Exercise goal.
From the data below, return the exact lines starting at the line containing "The image size is (979, 1062)." and ending at the line containing "The height and width of the screenshot is (683, 1127).", both included, and nothing else.

[Stored records]
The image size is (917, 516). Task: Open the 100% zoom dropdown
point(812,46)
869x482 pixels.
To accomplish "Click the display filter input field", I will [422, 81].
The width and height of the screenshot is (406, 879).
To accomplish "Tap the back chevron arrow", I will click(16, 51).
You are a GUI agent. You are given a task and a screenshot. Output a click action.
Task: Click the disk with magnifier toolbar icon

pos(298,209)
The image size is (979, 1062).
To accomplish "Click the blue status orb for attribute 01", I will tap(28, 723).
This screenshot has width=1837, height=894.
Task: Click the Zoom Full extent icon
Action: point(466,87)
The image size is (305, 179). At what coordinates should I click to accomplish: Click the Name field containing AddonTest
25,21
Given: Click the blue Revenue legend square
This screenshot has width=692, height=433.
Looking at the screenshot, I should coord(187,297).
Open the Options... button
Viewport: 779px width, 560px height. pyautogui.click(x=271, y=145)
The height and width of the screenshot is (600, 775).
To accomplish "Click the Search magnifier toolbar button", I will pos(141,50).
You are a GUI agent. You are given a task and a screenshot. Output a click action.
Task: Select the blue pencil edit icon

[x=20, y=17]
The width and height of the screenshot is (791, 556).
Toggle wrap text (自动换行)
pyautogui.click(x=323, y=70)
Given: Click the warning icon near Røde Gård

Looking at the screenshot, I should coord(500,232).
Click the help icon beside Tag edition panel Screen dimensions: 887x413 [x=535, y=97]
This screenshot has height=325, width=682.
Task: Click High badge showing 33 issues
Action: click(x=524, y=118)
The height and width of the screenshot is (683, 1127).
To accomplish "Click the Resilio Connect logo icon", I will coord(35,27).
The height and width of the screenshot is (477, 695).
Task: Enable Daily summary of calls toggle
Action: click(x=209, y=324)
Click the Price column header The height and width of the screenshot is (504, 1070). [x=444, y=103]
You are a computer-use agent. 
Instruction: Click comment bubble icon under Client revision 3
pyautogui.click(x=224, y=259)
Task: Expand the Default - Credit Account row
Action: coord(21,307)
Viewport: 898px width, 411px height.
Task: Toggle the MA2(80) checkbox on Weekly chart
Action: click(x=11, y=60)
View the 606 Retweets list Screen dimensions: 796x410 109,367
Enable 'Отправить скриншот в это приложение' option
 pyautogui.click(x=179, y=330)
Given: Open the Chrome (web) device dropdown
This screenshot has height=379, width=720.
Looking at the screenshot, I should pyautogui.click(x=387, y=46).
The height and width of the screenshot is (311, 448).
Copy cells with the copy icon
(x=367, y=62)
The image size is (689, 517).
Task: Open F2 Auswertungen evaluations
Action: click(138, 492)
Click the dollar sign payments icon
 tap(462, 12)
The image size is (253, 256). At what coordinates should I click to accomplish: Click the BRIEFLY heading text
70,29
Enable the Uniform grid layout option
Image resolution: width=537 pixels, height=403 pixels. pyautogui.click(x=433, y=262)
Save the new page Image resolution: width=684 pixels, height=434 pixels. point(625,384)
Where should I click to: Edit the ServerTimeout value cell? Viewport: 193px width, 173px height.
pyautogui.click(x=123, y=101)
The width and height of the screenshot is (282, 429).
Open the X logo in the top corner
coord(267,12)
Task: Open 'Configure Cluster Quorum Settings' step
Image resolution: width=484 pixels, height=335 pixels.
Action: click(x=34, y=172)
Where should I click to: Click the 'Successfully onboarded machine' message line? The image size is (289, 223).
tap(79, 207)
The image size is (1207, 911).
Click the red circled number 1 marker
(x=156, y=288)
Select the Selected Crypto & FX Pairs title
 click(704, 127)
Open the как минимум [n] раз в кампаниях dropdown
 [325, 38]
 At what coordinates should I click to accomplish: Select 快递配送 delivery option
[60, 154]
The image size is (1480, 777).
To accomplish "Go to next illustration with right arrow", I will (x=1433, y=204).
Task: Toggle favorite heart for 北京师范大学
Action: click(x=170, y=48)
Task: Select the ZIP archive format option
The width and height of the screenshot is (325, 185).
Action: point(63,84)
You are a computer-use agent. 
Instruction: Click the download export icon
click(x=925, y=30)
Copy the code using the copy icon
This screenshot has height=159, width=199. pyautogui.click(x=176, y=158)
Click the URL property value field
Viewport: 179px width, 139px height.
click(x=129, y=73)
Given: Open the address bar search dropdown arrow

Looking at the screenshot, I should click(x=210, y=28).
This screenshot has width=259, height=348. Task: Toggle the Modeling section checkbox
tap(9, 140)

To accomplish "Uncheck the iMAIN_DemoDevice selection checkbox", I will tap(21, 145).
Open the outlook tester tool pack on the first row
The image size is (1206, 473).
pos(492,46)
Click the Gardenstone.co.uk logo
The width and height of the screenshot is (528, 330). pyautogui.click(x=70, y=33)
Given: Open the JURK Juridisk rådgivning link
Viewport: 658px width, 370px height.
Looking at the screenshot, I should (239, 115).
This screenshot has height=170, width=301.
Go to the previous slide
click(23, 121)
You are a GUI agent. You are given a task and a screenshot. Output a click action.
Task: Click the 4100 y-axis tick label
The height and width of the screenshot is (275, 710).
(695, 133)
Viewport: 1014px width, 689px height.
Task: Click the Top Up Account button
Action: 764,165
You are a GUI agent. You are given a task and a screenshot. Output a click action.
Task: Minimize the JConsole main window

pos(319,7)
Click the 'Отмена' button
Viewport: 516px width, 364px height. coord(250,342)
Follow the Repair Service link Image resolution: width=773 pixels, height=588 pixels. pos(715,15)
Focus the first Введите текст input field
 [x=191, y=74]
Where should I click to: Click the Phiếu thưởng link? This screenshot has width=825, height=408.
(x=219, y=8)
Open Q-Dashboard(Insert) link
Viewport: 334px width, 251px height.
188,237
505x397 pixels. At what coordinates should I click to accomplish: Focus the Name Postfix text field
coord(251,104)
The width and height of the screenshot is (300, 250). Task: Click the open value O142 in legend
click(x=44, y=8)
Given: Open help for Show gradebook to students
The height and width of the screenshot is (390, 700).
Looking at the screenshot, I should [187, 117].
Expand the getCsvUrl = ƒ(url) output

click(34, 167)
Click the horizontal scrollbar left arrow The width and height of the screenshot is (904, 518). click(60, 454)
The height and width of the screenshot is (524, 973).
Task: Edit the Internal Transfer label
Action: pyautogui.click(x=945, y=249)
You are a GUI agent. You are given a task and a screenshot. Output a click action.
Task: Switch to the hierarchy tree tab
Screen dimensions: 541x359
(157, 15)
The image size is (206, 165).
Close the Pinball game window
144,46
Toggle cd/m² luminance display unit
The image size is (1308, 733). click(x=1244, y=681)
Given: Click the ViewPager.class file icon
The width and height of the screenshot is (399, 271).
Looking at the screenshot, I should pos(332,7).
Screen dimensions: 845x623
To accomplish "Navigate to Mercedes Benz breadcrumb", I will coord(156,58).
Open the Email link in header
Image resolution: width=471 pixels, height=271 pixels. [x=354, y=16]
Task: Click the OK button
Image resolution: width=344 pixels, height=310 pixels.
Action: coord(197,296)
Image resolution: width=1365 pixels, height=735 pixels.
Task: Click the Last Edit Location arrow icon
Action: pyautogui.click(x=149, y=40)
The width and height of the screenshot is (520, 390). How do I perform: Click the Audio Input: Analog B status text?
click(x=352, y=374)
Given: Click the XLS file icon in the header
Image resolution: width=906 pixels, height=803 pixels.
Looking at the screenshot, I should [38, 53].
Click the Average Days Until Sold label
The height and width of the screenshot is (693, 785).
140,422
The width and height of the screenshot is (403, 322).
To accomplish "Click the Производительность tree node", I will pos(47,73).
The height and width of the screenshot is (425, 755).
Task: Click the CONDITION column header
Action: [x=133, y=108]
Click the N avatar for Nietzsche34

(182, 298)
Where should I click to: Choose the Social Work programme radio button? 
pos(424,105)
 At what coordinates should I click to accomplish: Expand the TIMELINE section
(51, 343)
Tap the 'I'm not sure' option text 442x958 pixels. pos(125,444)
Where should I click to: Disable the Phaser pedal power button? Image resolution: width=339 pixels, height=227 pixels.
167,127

Response area.
The image size is (979, 1062).
To accomplish "Click the blue status orb for attribute 01", I will tap(28, 723).
This screenshot has width=1837, height=894.
Task: Click the Zoom Full extent icon
Action: point(466,87)
The image size is (305, 179). At what coordinates should I click to accomplish: Click the Name field containing AddonTest
25,21
Given: Click the blue Revenue legend square
This screenshot has width=692, height=433.
Looking at the screenshot, I should coord(187,297).
Open the Options... button
Viewport: 779px width, 560px height. pyautogui.click(x=271, y=145)
The height and width of the screenshot is (600, 775).
To accomplish "Click the Search magnifier toolbar button", I will pos(141,50).
You are a GUI agent. You are given a task and a screenshot. Output a click action.
Task: Select the blue pencil edit icon

[x=20, y=17]
The width and height of the screenshot is (791, 556).
Toggle wrap text (自动换行)
pyautogui.click(x=323, y=70)
Given: Click the warning icon near Røde Gård

Looking at the screenshot, I should coord(500,232).
Click the help icon beside Tag edition panel Screen dimensions: 887x413 [x=535, y=97]
This screenshot has height=325, width=682.
Task: Click High badge showing 33 issues
Action: click(x=524, y=118)
The height and width of the screenshot is (683, 1127).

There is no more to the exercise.